In 2008 Mark Seery and his colleagues at the University of Buffalo wanted to study the effects of people who choose not to express their feelings after experiencing a collective trauma. The study focused on people’s response to the terrorist attacks of 9/11, although the subjects did not experience the direct loss of a family member or friend. Specifically, in a random sample of 1,559 people, Seery and his colleagues recorded the responses to the 9/11 terrorist attacks immediately after the event and for the next two years. The researchers compared this data with that of people who did choose to express their thoughts and feelings about the terrorist attacks.
According to conventional wisdom, soon after a collective trauma, psychologists in popular culture and clinical practice suggest that people need to talk to overcome a collective trauma, to reduce or prevent post-traumatic stress, anxiety, depression, and negative impact on physical health. In this context, the study should have confirmed that people who expressed their thoughts and feelings were psychologically healthier than people who chose not to discuss their thoughts and feelings. But the researchers found the exact opposite; Seery elaborates: “[We] found exactly the opposite: people who chose not to express were better off than people who did choose to express… It’s important to remember that not everyone copes with events in the same way, and in the immediate aftermath of a collective trauma, it is perfectly healthy to not want to express one’s thoughts and feelings.” Thus, the rush to recommend discussing one’s thoughts and feelings with respect to collective trauma is overemphasized. Seery adds, “Instead, we should be telling people there is likely nothing wrong if they do not want to express their thoughts and feelings after experiencing a collective trauma. In fact, they can cope quite successfully and, according to our results, are likely to be better off than someone who does want to express his or her feelings.”

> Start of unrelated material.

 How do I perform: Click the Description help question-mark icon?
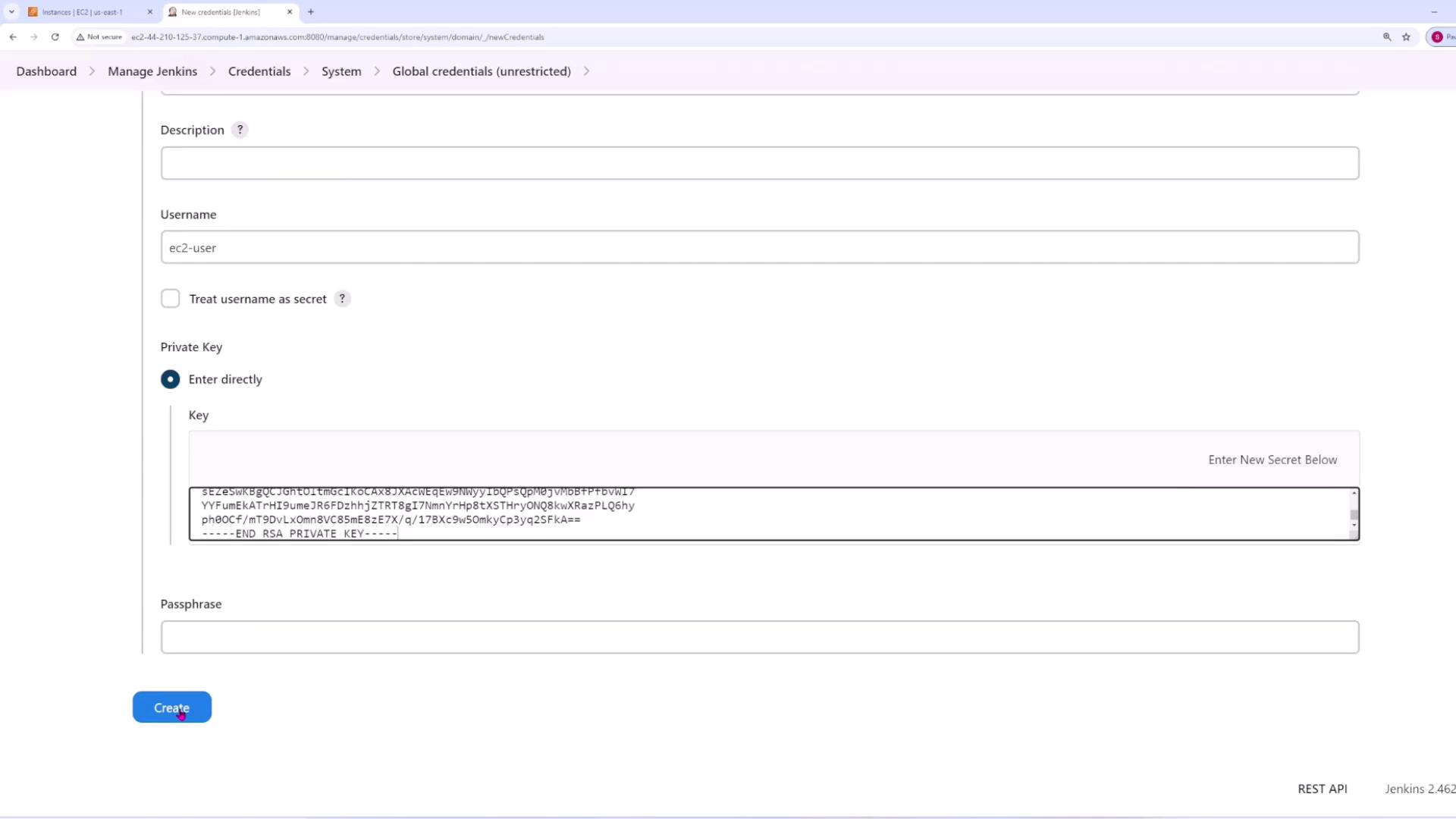pos(240,130)
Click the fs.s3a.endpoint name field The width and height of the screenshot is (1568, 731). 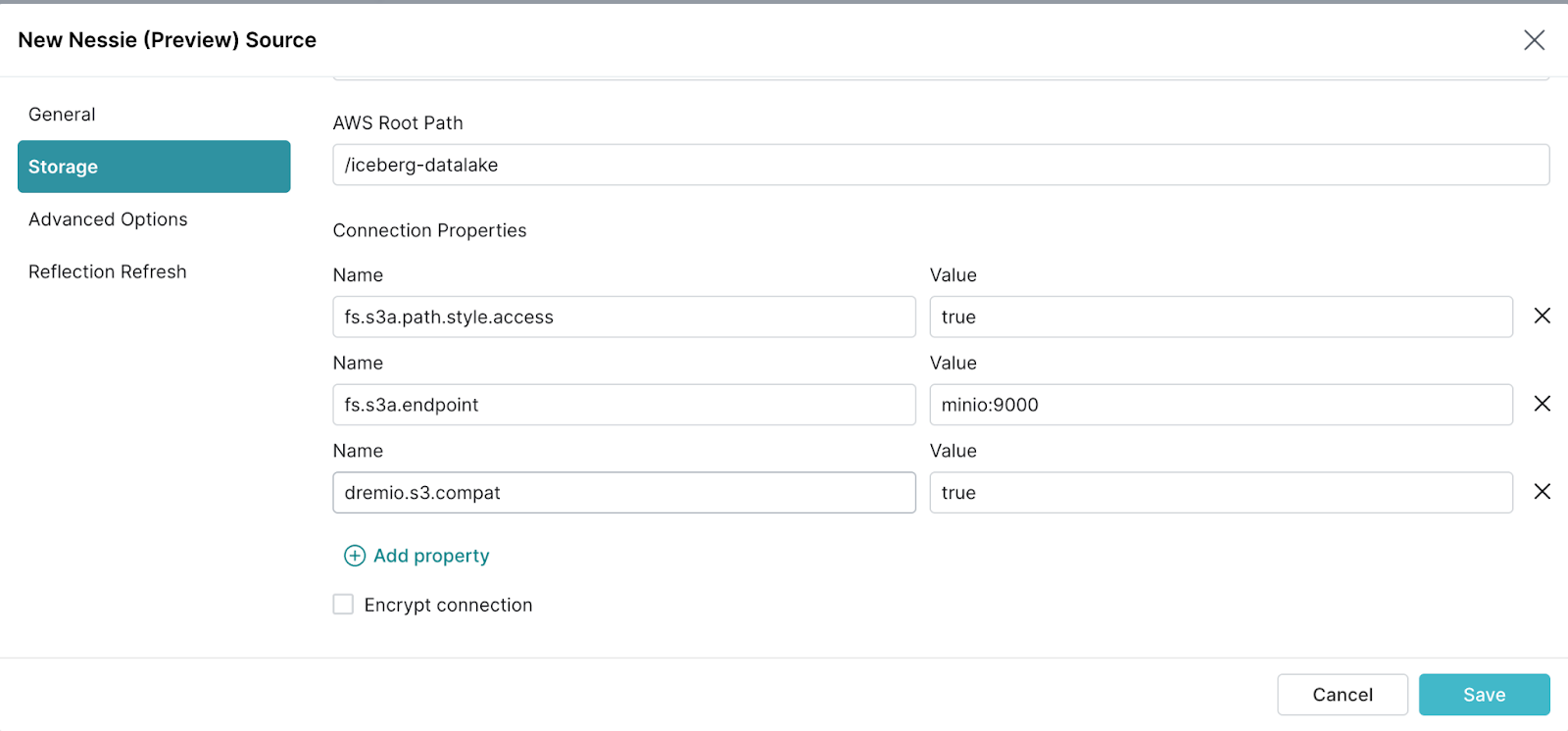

Seery’s results are an exception to most studies on bottled-up emotions that reveal a negative impact on mental and physical health. For example, a recent study by Benjamin Chapman and his colleagues at Harvard School of Public Health and the University of Rochester, Emotion Suppression and Mortality Risk Over a 12-Year Follow-up (2013), indicated that suppression of emotion increases risks for earlier death, including death from cancer and heart disease. In 2000, Laura Kubzanski and Ichiro Karachi from the Harvard School of Public Health, reviewed the studies (1980 – 1998) about the impact of negative emotions on coronary heart disease (CHD). They conclude: “Growing evidence indicates that negative emotions may influence the development of CHD. The focused and specific consideration of negative emotions and their possible role in the etiology of CHD gives insight into current knowledge and suggests important directions for future research.”